### WORKING DATA
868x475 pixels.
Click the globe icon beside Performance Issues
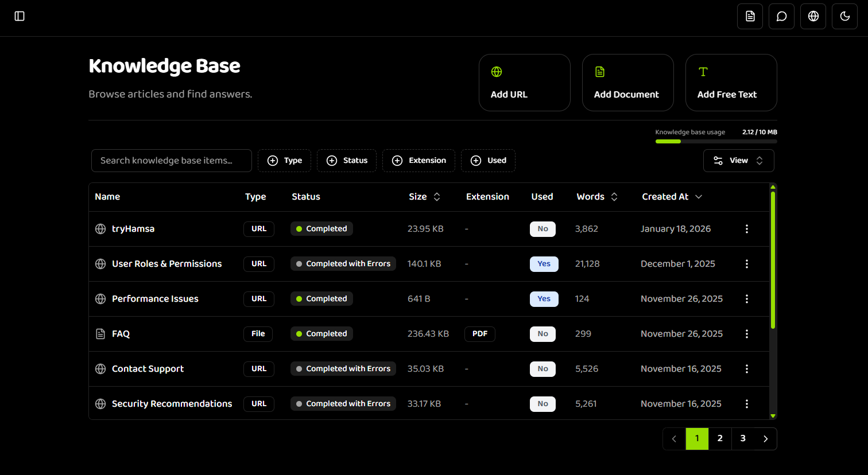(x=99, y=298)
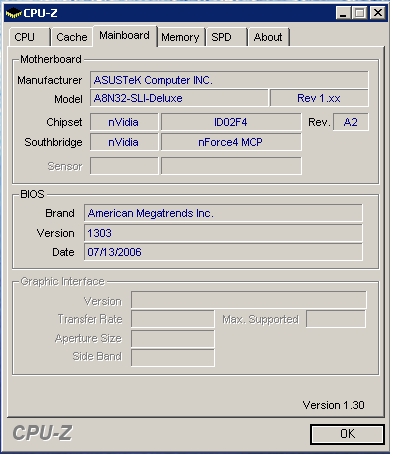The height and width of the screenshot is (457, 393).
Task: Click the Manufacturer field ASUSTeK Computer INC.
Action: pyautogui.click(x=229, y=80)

### ASSIGNMENT
An exact copy of the entries above is required; pictures are not part of it.

### ANSWER TO THIS TASK
868x475 pixels.
Click the globe icon beside Performance Issues
(x=99, y=298)
The height and width of the screenshot is (457, 393).
Task: Click the Manufacturer field ASUSTeK Computer INC.
Action: pyautogui.click(x=229, y=80)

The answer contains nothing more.